Given task 1 >>
Using the Tangerine review below, decide whether each statement agrees with it, answering yes or no and quoting the words that settle it: (a) Tangerine was shot in widescreen. (b) Cool blue tones inspired the film's title. (c) Last week's review of Amy credited the film's editor.
Given task 2 >>
List every person named in the Tangerine review below, characters included.
═══ Supplied text ═══
Shot in widescreen by Baker and co-DP Radium Cheung, Tangerine is also a great L.A. pop art movie, constantly offering dazzling city tableaux. The hot reddish tones that dominate the film inspired its title, and some images have the brassy intensity of David LaChapelle photos, even though they don’t appear to be as overtly composed as his pictures. There’s a fantastic shot of Sin-Dee on a bench, making the most of the orange-yellow bench, the bright blue sky, and her blonde hair. Another shot catches her stomping past a jail bonds office, with the wall sign “Collateral Not Always Necessary”—a pop-urbanism objet trouvé, but also a token of the precarious lives these characters lead. The visuals might also have come across as beautiful wrapping, if not for the rich goodies that come in the box: crackling dialogue from Baker and co-writer Chris Bergoch, and tender and witty playing from the cast, notably the amazing lead duo.

Author’s Note: In my review of Amy last week, I unforgivably neglected to credit the film’s editor. It’s the sort of movie that you can’t really begin to discuss without imagining the editor wading through oceans of footage, from diverse sources and in diverse media. So let me correct my oversight: the editor’s name is Chris King, and his achievement is formidable.
═══ Given data ═══
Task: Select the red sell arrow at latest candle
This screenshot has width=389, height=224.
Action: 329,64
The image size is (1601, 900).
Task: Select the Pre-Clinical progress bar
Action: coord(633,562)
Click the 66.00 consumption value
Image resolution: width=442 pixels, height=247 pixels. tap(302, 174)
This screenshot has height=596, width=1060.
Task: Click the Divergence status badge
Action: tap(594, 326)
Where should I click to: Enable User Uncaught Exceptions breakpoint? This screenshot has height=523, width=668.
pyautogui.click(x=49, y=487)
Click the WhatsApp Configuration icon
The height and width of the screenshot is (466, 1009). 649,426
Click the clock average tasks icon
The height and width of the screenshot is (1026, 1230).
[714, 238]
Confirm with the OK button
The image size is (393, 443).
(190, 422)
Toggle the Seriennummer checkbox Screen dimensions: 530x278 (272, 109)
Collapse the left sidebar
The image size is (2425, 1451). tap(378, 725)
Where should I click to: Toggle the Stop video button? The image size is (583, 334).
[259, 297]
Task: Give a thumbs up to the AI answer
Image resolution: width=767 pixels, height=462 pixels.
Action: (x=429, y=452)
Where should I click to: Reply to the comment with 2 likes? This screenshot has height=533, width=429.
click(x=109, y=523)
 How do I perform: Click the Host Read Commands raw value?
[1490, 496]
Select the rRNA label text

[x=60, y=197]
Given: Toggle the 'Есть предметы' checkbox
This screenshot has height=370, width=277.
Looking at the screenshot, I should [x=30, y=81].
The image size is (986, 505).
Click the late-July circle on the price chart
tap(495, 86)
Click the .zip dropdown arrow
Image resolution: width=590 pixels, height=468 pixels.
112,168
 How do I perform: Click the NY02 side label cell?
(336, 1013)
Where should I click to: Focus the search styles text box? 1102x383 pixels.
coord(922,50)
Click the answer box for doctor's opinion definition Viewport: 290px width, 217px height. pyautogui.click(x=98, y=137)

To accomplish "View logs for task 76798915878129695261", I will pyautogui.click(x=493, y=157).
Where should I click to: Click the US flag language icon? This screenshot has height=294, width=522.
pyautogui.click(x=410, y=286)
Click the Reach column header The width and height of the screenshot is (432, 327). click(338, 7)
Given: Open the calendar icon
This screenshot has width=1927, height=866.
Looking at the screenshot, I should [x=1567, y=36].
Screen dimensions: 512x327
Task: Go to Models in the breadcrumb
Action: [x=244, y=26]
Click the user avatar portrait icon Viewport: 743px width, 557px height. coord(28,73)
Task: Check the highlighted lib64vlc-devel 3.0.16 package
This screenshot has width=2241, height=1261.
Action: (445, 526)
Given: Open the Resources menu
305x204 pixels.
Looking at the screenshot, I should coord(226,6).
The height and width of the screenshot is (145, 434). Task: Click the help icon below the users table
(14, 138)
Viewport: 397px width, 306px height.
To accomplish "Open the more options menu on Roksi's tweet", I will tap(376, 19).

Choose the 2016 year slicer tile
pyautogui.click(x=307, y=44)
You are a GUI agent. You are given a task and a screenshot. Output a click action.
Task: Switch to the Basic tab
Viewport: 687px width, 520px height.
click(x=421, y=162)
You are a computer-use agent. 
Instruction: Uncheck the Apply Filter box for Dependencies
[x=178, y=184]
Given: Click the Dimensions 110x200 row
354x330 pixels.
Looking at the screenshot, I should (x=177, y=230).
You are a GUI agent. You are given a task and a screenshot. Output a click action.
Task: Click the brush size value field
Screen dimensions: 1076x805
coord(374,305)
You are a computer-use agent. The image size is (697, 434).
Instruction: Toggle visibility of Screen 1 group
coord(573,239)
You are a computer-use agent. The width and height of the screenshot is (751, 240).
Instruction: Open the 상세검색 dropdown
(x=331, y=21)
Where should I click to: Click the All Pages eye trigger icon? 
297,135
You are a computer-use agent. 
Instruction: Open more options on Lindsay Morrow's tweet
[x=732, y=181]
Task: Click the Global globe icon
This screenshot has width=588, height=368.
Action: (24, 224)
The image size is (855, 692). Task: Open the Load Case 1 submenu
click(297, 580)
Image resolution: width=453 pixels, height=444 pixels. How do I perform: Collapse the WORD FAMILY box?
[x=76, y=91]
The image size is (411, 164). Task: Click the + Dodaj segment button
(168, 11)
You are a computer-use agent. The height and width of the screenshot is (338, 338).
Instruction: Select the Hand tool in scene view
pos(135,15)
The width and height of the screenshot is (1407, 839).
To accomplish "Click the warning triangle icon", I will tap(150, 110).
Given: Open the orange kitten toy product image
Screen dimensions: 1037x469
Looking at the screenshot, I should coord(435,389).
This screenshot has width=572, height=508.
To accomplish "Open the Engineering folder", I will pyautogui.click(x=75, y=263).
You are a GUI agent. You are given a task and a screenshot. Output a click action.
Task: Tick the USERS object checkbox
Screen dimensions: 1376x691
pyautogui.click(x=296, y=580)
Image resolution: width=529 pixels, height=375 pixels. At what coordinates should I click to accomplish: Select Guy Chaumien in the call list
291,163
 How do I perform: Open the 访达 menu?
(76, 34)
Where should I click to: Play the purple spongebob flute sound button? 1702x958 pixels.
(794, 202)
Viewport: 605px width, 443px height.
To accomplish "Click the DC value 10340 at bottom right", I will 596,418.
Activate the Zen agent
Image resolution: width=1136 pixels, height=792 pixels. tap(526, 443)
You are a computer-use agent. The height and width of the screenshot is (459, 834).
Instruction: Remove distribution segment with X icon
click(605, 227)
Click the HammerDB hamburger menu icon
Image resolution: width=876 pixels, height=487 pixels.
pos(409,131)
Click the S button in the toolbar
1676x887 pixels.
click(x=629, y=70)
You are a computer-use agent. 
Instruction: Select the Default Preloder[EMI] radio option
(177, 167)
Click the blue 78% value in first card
═══
Worked answer 1 >>
(a) Yes: "Shot in widescreen by Baker and co-DP Radium Cheung"
(b) No: "The hot reddish tones that dominate the film inspired its title"
(c) No: "I unforgivably neglected to credit the film’s editor"

Worked answer 2 >>
Baker
Radium Cheung
David LaChapelle
Sin-Dee
Chris Bergoch
Chris King